Joue-t-on encore au jeu des sept familles ? Le jeu a pour but de rassembler le plus de fois possible six cartes dont les figures forment une des sept familles — le grand-père, la grand-mère, le père, la mère, le fils, la fille —, c’est-à-dire un groupe homogène. Retenons qu’aux sept poètes retenus, qui apparaissent par ordre alphabétique, manière de ne pas en privilégier un (Jean Follain, André Frénaud, Lorand Gaspar, Jean Grosjean, Louis Guillaume, Francis Ponge, Jean Tardieu), en est ajouté un huitième (Raymond Queneau), en dehors de l’ordre adopté : contrairement aux premiers, Réda l’a connu trop tard pour que des liens d’amitié se créent. De ces écrivains réunis, seul Gaspar (1925-2019) appartient à sa génération ; tous se rencontraient régulièrement et sont « appréciés tant comme poètes qu’en tant qu’hommes » par Jacques Réda.

**Extrait source**
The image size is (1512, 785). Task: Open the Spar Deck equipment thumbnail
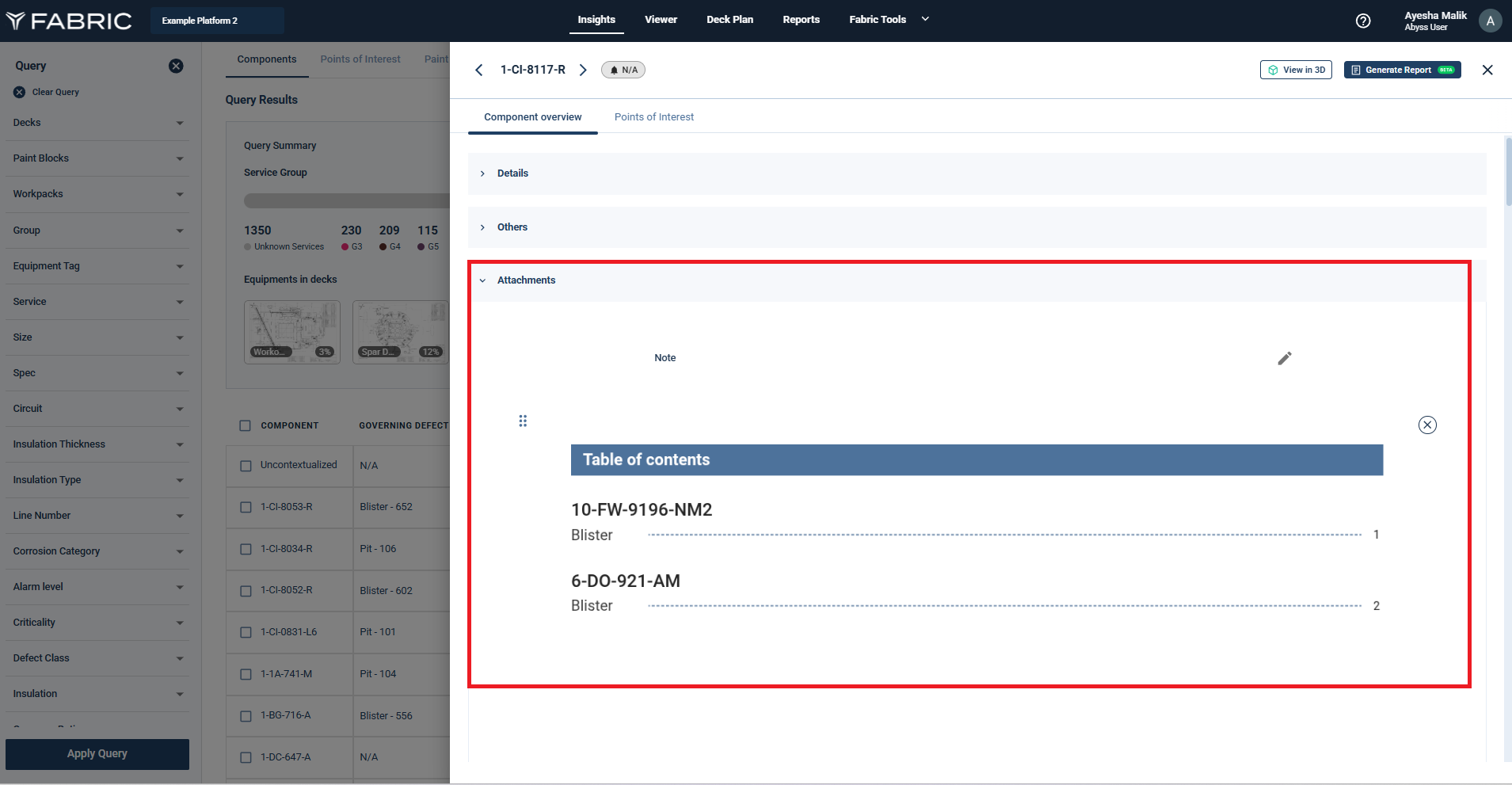click(x=400, y=332)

**Consignes de l'exercice**
Recopiez fidèlement le passage du texte extrait qui commence par les mots contenant « Joue-t-on encore au » et se termine par « par Jacques Réda. ».

**Réponse attendue**
Joue-t-on encore au jeu des sept familles ? Le jeu a pour but de rassembler le plus de fois possible six cartes dont les figures forment une des sept familles — le grand-père, la grand-mère, le père, la mère, le fils, la fille —, c’est-à-dire un groupe homogène. Retenons qu’aux sept poètes retenus, qui apparaissent par ordre alphabétique, manière de ne pas en privilégier un (Jean Follain, André Frénaud, Lorand Gaspar, Jean Grosjean, Louis Guillaume, Francis Ponge, Jean Tardieu), en est ajouté un huitième (Raymond Queneau), en dehors de l’ordre adopté : contrairement aux premiers, Réda l’a connu trop tard pour que des liens d’amitié se créent. De ces écrivains réunis, seul Gaspar (1925-2019) appartient à sa génération ; tous se rencontraient régulièrement et sont « appréciés tant comme poètes qu’en tant qu’hommes » par Jacques Réda.